Messages within a partition are ordered, but there is no ordering guarantee across partitions.

– Brokers

Brokers are Kafka servers that store data and handle client requests.
Kafka clusters consist of multiple brokers, each identified by a unique ID.

– Consumers

Consumers subscribe to topics and read data from partitions.
Kafka ensures that messages are delivered to consumers in the order they are written within a partition.

6. Consumer Groups

Consumers belong to consumer groups to enable parallel data processing.
Each message is delivered to one consumer per group, ensuring balanced load distribution.

7. ZooKeeper (Deprecated in modern Kafka setups)

ZooKeeper manages metadata for the Kafka cluster, including broker information and topic configurations.
Modern Kafka uses the Kafka Raft protocol (KRaft) to remove the dependency on ZooKeeper.

8. Replication

Kafka replicates partitions across brokers for fault tolerance.
One replica acts as the leader, and others are followers.
The leader handles all read and write requests, while followers synchronize data.

Kafka Offsets and Internal Working

Offsets

Kafka uses offsets to track the position of messages in a partition.
Each message within a partition has a unique offset.
Consumers use offsets to track which messages have been read.

How Offsets Work

When a consumer reads a message, it commits the offset to indicate it has processed the message.
Offsets can be committed manually or automatically using consumer configurations.
Stored offsets allow consumers to resume reading from where they left off in case of a failure.

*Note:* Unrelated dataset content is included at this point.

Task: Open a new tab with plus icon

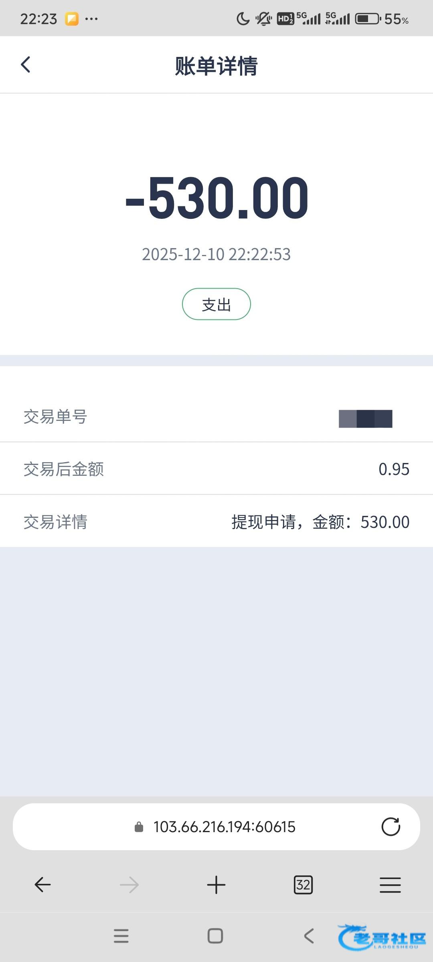Action: point(216,885)
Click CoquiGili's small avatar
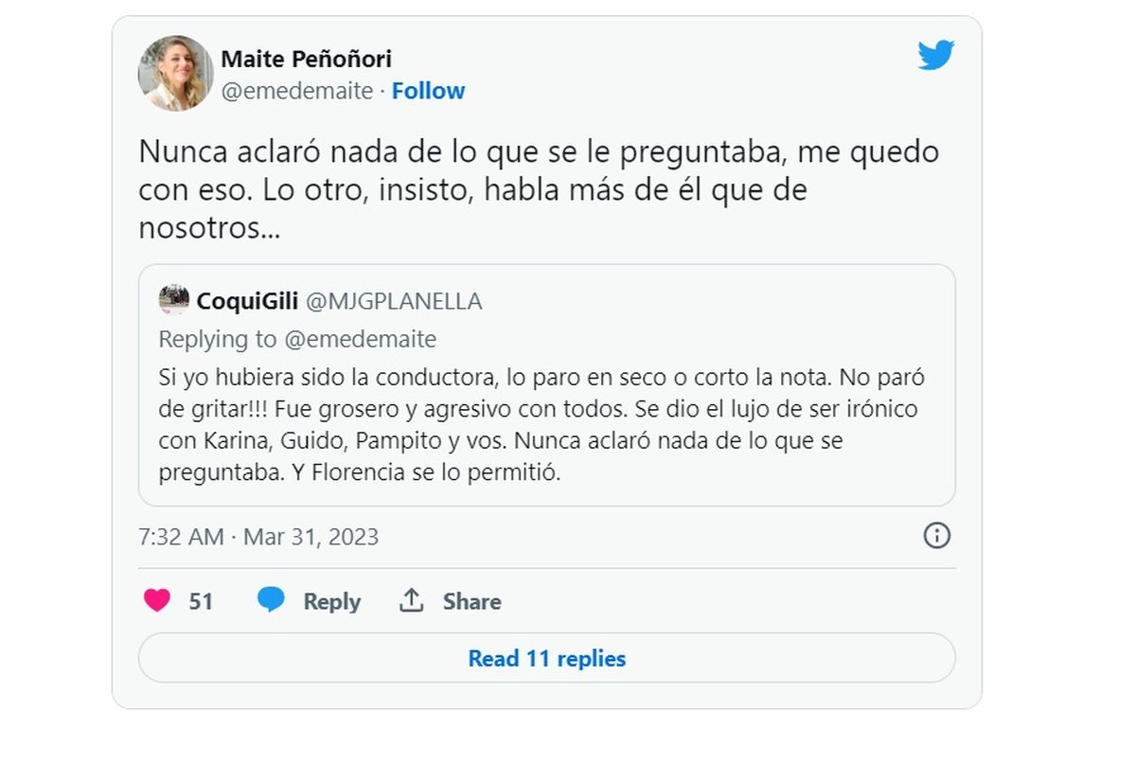 click(x=174, y=300)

Key Offset Management Concepts

Auto-Offset Reset: Configures where a consumer starts reading when there are no committed offsets (e.g., earliest, latest).
Offset Commit: Determines whether offsets are committed automatically or explicitly.
Rebalancing: When consumers join or leave a group, partitions are reassigned, and offsets ensure no data is lost.

Internal Working of Kafka

Producer Workflow: Producers send data to a topic. Data is partitioned using a key or round-robin algorithm. Kafka stores data in partitions on brokers.
Broker Workflow: Brokers handle incoming messages and store them in partitions. Replication ensures fault tolerance by storing copies of data across brokers.
Consumer Workflow: Consumers poll messages from brokers based on offsets. Consumer groups enable load balancing across partitions.
Retention Policy: Kafka retains messages for a configured period, regardless of whether they are consumed. Supports replaying data for analytics or debugging.
Data Durability: Kafka writes messages to disk and replicates them across brokers. Follower replicas synchronize data from the leader.

Kafka Integration with Spring Boot

Spring Boot simplifies Kafka integration by providing libraries for producer and consumer configuration, message serialization, and topic management.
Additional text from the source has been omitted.